Republicans decidedly hold the upper hand in the gerrymander sweepstakes. The party has trifectas — control of both chambers of the state legislature as well as the governorship — in 23 states, and in addition controls both legislative branches in seven others. Democrats have only 15 trifectas and control both legislative chambers in only three others.

The remaining 12 states have opted for redistricting commissions to draw the maps for congressional elections.

illiberal art

Map designers or software algorithms employ the techniques of "cracking" and "packing" to neuter the votes of the opposition party. Cracking is used to split areas where that party predominates, spreading their votes into districts where they will be safely outnumbered and have no effect. Packing often surrenders a district to the opposition, but crams it with as many opposition voters as possible to purge them from surrounding districts so as there to guarantee the opposition will loss.

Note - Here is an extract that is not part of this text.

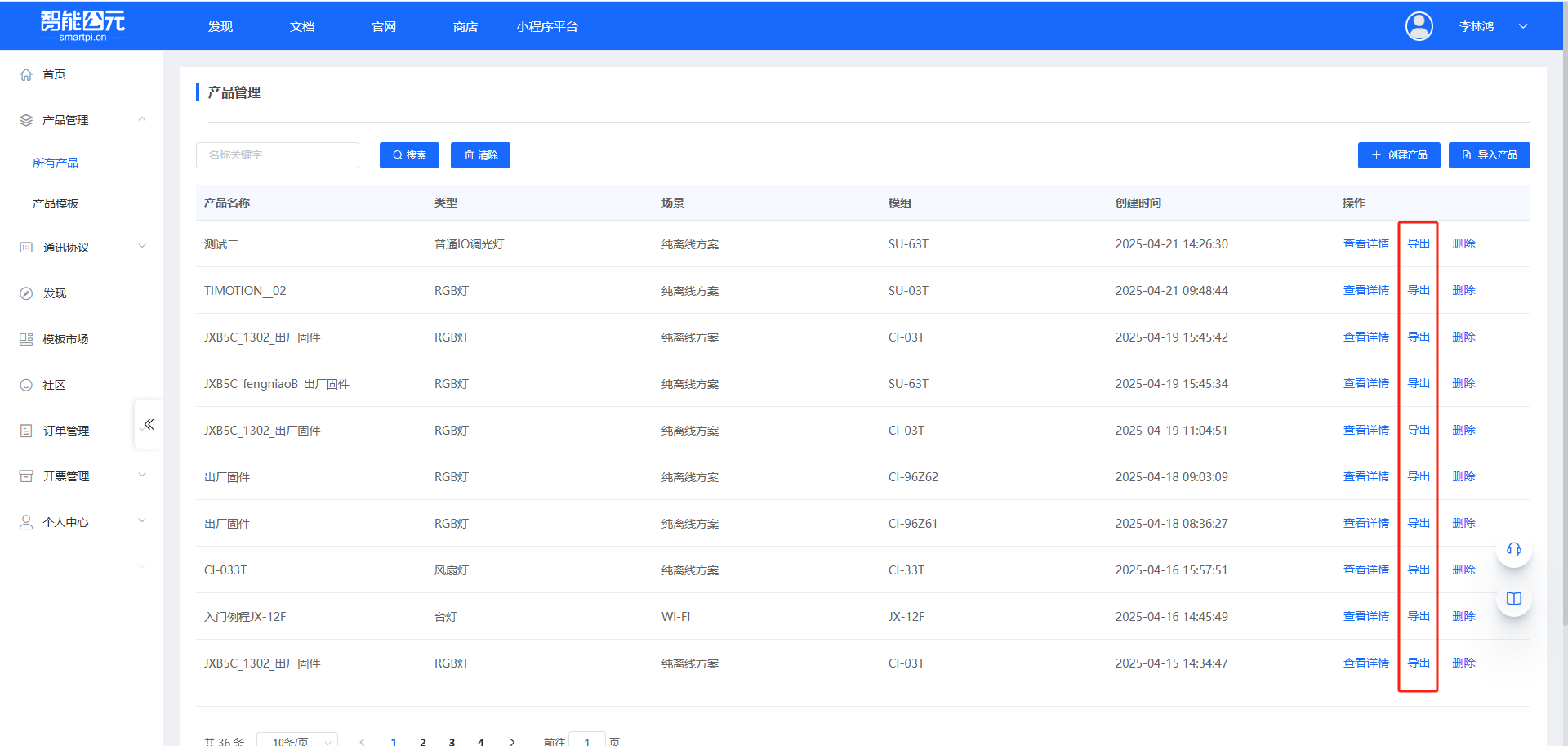Click the 社区 icon in sidebar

The Republican motive is often to isolate Blacks who vote overwhelmingly Democratic, as when the Alabama legislature packed a district which already had a 72% majority of Blacks with 16,000 more. "Bleached of their reliable Democratic voters, the surrounding districts become safe for Republicans", as a Wall Street Journal op-ed writer put it. Supreme Court Chief Justice John Roberts calls it the “sordid business of divvying us up by race”.

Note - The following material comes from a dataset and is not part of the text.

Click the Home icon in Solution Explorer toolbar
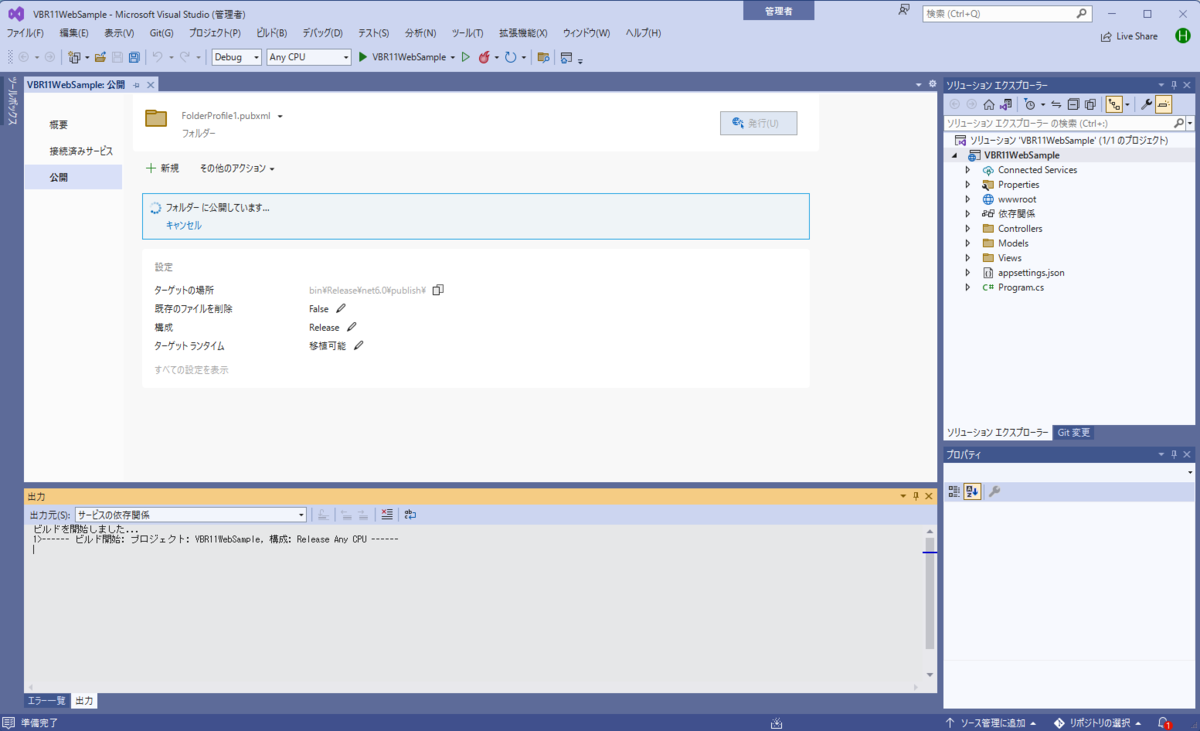point(988,104)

An added effect of gerrymandering is that, while it removes districts from the competition of the opposing party in order to guarantee re-election of incumbents every other November, it shifts incumbents' risk to the primaries. A representative running for re-election is made vulnerable to the threat of a more extreme challenger of his or her party. Woe betide incumbents guilty of any deviance from doctrine while in office. They will be sent packing because it is the most ideologically extreme who come out to vote in the primaries.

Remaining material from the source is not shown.